5 Strings

5.1 Basic string operations

  1. How to use regular expressions?
    stringr::str_detect("1", "\\d")
#> [1] TRUE
    # is the same as
    stringr::str_detect("1", stringr::regex("\\d"))
#> [1] TRUE
    #   ____________________________________________________________________________
  1. Paste/concatenate strings.

    stringr::str_c("a", "b", NA, NaN, NULL, factor("lalala"), character(0))
    #> [1] NA
    #   ____________________________________________________________________________
    paste("a", "b", NA, NaN, NULL, factor("lalala"), character(0), sep = "")
    #> [1] "abNANaNlalala"
  2. Treat NA’s as strings ("NA").

    stringr::str_replace_na(c(NA, NaN, factor("lalala"), character(0)))
    #> [1] "NA"  "NaN" "1"
    # note that the `c` function coerces the factor to its integer representation
    #   ____________________________________________________________________________
    base_replace_na <- function(x) {ifelse(is.na(x), "NA", x)}
    base_replace_na(c(NA, NaN, factor("lalala"), character(0)))
    #> [1] "NA"  "NaN" "1"
  3. Count the number of letters in a string.

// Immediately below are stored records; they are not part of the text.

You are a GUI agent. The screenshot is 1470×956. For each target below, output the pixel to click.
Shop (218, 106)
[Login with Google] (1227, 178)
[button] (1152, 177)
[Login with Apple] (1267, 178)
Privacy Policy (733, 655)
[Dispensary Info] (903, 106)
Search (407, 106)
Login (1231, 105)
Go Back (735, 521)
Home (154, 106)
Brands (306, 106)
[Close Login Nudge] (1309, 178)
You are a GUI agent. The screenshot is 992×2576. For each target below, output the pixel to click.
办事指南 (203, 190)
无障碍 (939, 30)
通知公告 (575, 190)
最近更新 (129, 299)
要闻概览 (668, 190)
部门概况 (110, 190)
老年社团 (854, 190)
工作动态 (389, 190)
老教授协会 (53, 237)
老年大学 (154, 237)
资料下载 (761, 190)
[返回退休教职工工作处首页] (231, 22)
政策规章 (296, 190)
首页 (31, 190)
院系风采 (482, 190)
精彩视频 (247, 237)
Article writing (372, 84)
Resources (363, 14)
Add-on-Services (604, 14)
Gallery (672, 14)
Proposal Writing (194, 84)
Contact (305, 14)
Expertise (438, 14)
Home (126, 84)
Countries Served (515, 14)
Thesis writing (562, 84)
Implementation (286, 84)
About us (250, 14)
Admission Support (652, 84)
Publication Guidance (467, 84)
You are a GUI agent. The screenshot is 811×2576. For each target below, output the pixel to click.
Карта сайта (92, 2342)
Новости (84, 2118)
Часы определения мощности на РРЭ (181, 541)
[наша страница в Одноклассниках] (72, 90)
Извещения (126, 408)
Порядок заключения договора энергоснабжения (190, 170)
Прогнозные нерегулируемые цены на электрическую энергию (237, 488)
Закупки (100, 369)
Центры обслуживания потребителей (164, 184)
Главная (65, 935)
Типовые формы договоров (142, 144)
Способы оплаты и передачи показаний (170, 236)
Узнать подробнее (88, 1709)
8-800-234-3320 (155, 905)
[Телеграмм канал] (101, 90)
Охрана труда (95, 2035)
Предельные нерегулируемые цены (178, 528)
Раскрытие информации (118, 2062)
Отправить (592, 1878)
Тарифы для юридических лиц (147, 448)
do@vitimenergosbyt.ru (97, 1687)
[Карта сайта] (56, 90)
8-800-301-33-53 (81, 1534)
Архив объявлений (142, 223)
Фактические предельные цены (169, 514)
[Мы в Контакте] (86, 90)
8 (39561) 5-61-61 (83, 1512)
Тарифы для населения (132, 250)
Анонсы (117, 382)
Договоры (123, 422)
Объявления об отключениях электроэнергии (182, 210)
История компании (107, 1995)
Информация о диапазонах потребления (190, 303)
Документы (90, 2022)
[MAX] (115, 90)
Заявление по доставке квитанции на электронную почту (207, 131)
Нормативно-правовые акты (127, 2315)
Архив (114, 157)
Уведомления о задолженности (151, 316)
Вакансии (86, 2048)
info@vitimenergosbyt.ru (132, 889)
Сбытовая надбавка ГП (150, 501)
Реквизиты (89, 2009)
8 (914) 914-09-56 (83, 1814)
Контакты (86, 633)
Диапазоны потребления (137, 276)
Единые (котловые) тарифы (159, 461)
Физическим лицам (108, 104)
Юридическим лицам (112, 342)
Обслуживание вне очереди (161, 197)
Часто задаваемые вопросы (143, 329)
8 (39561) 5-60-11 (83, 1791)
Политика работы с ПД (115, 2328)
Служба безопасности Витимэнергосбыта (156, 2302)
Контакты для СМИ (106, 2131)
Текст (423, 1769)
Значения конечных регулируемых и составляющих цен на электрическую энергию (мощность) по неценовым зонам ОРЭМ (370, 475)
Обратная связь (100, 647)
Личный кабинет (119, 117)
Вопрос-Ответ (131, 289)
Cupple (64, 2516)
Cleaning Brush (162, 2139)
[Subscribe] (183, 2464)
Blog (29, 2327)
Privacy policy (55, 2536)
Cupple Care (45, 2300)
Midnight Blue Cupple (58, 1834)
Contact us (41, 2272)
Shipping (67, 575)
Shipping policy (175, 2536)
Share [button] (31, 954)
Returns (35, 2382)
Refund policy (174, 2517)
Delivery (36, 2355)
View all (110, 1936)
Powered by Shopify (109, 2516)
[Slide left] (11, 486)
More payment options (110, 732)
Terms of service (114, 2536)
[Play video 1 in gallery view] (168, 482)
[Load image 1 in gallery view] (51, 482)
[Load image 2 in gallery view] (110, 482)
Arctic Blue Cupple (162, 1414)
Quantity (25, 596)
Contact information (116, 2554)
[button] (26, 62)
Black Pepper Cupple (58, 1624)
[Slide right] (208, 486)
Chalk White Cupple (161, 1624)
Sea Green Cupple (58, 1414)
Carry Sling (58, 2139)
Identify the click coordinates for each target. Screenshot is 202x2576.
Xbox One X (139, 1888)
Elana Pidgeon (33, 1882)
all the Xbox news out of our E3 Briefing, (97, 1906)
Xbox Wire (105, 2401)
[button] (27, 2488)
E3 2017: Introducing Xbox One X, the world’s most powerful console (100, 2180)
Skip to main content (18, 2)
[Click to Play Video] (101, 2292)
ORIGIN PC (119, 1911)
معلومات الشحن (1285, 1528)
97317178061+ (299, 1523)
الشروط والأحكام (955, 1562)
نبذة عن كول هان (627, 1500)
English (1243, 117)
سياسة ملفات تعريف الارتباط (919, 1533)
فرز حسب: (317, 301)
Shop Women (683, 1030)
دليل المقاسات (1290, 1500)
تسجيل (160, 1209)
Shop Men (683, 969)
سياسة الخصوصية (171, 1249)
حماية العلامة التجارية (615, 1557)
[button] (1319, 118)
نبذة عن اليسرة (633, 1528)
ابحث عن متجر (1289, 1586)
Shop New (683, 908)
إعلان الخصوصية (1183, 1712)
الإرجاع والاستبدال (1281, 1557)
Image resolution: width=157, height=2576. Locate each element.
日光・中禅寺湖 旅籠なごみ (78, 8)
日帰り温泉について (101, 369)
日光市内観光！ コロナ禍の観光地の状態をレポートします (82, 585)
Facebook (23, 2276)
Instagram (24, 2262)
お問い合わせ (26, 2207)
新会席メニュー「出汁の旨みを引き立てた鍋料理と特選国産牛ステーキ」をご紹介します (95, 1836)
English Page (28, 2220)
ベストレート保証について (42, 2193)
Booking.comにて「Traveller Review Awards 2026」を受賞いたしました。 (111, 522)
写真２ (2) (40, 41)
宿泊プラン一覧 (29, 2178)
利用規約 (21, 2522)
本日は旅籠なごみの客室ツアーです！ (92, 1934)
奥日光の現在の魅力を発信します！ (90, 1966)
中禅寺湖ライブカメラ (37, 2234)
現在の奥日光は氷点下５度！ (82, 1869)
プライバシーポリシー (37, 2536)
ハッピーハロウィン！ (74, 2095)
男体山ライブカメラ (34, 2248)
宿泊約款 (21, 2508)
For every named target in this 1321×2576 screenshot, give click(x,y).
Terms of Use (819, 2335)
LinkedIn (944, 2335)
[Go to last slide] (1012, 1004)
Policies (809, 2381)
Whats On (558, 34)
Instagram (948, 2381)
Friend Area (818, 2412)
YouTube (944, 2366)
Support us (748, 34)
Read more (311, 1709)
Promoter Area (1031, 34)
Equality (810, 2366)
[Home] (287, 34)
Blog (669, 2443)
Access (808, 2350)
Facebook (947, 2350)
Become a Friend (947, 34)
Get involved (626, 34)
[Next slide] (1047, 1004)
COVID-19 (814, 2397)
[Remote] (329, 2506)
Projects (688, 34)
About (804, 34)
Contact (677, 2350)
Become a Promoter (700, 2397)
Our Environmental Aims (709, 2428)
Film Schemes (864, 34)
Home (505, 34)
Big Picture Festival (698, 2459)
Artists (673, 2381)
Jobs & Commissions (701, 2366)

    stringr::str_length(c("four", NA, NaN, NULL, factor("lalala")))
    #> [1]  4 NA  3  1
    #   ____________________________________________________________________________
    nchar(c("four", NA, NaN, NULL, factor("lalala")))
    #> [1]  4 NA  3  1
  4. Return the last letter of a string, subset a string.

    stringr::str_sub(c("five", "six"), -1)
    #> [1] "e" "x"
    #   ____________________________________________________________________________
    substr(c("five", "six"), 
           start = nchar(c("five", "six")), 
           stop = nchar(c("five", "six")))
    #> [1] "e" "x"
  5. Repeat/replicate/duplicate a string several times.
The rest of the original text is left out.